#### Information supplied ####

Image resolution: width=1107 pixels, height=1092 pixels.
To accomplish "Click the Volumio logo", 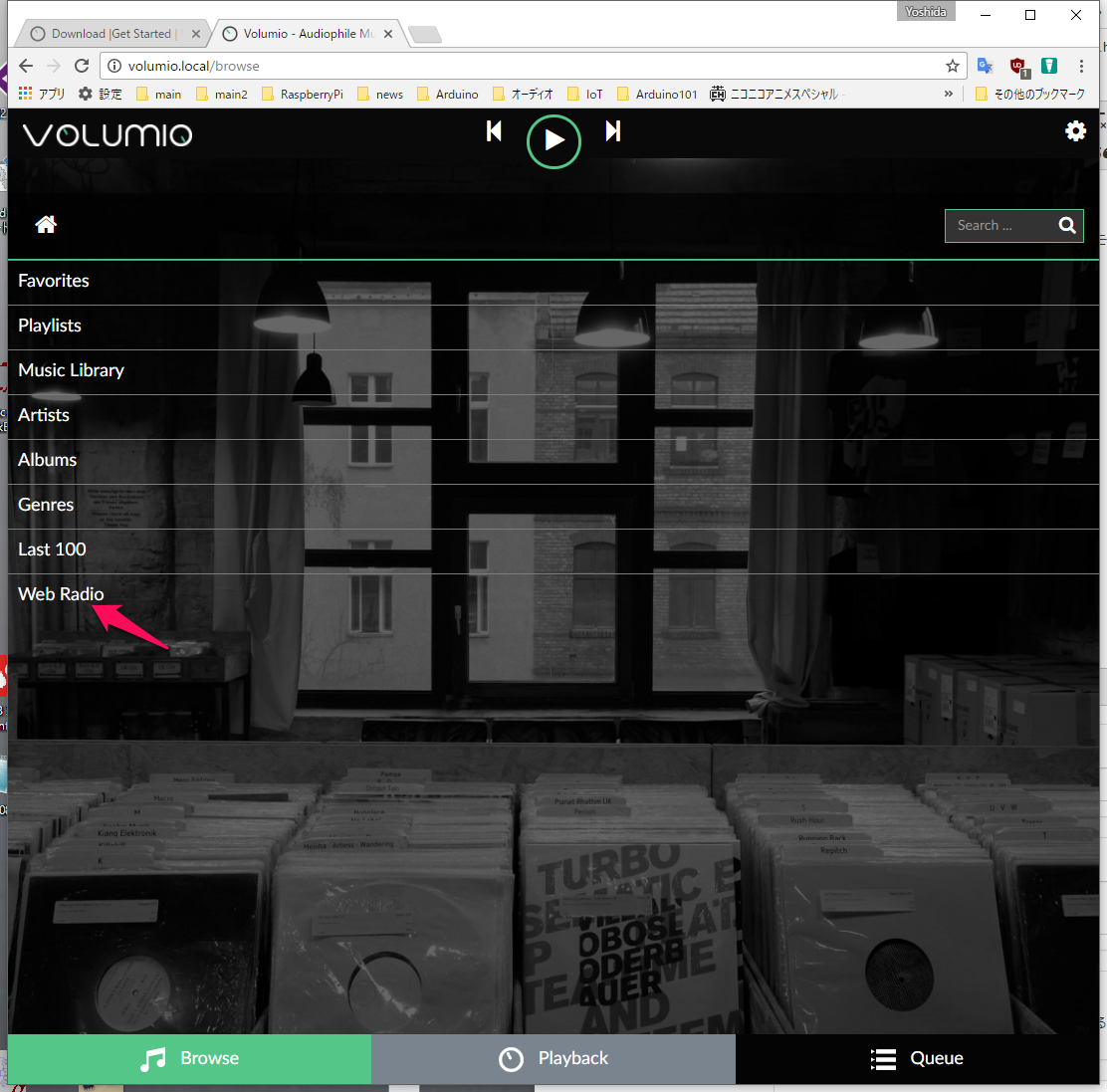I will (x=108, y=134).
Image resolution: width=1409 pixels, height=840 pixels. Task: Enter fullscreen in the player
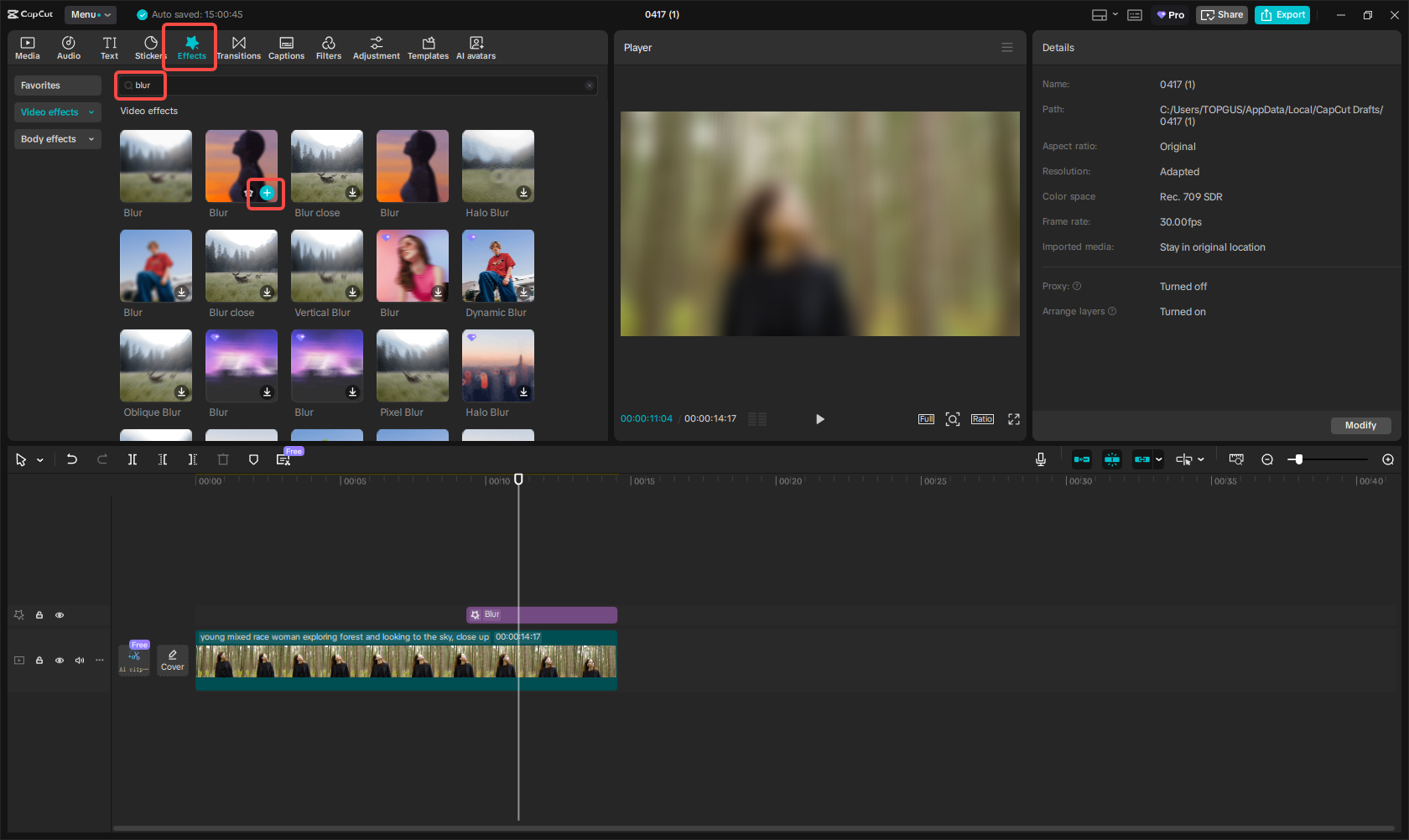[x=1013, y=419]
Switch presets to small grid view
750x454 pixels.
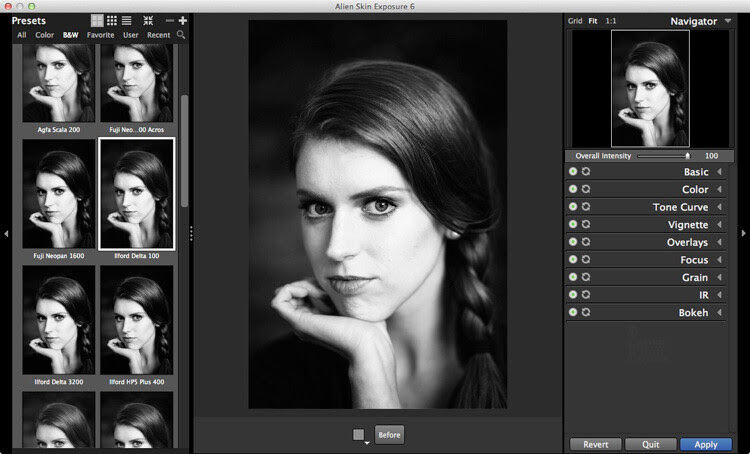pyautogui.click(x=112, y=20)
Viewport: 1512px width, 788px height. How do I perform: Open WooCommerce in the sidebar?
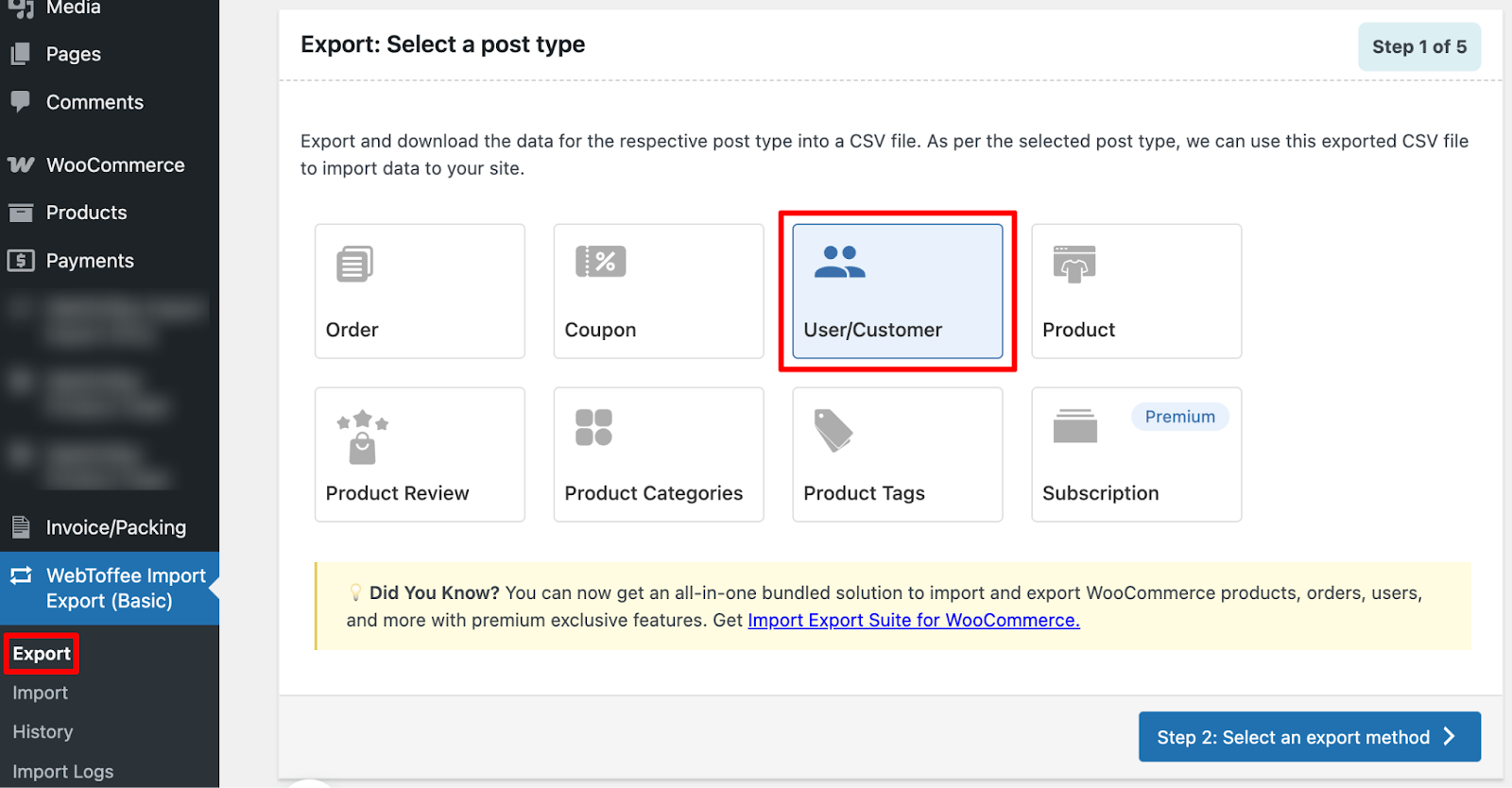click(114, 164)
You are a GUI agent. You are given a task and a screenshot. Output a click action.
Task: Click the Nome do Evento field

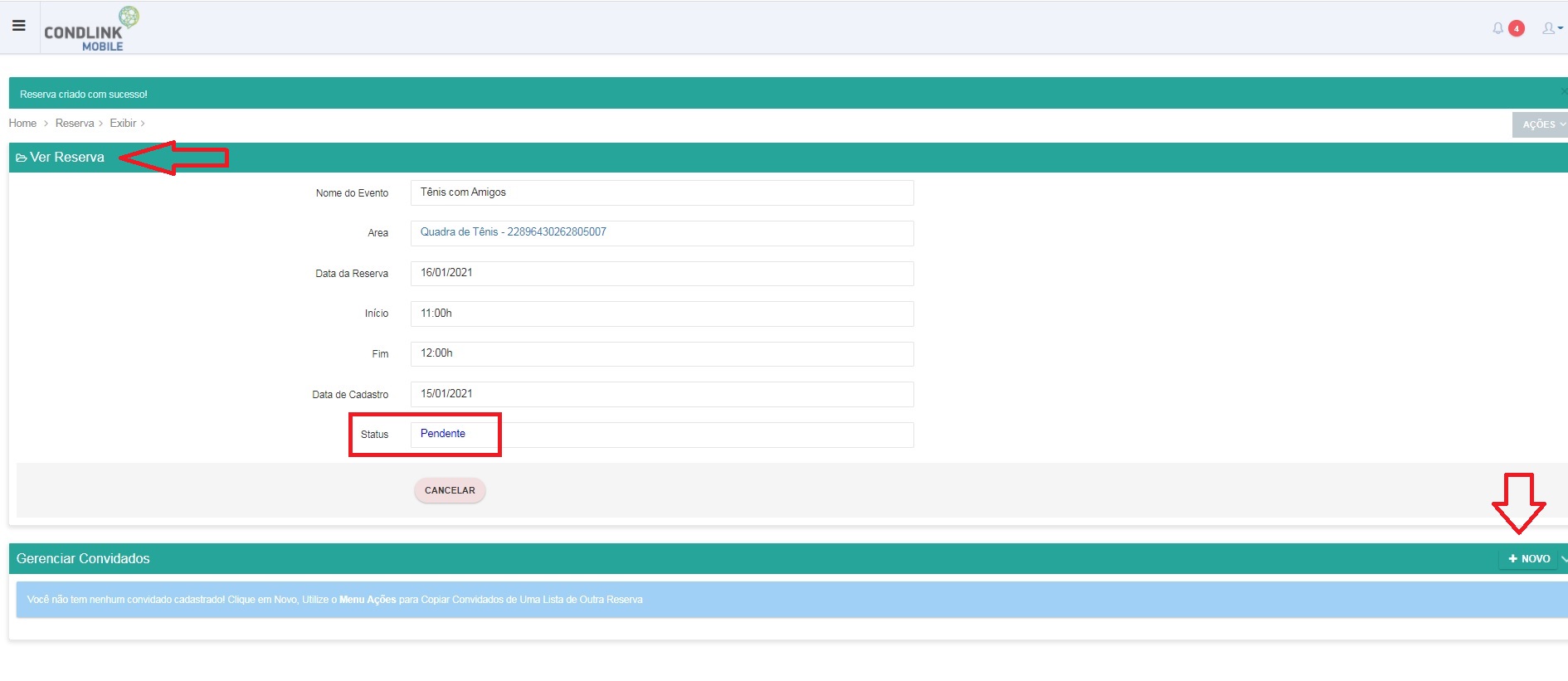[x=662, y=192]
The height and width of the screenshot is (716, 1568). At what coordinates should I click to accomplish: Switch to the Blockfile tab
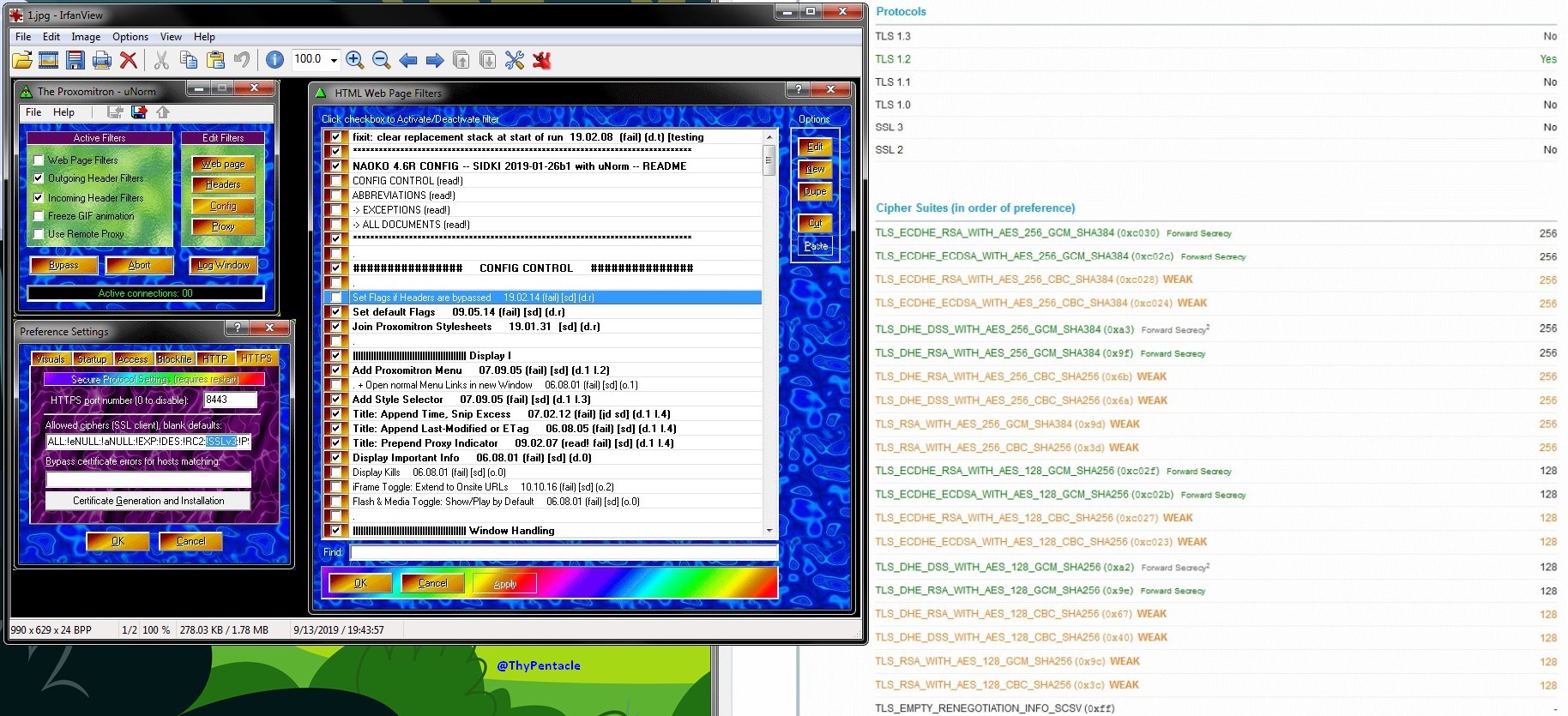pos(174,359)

####

Print exactly the lines between the line containing "Task: Click the Nome do Evento field" and the last line of the entries above, including both, and nothing besides; skip the pictures.

■ Answer space
Task: Click the Nome do Evento field

[x=662, y=192]
The height and width of the screenshot is (716, 1568). At what coordinates should I click to accomplish: Switch to the Blockfile tab
pos(174,359)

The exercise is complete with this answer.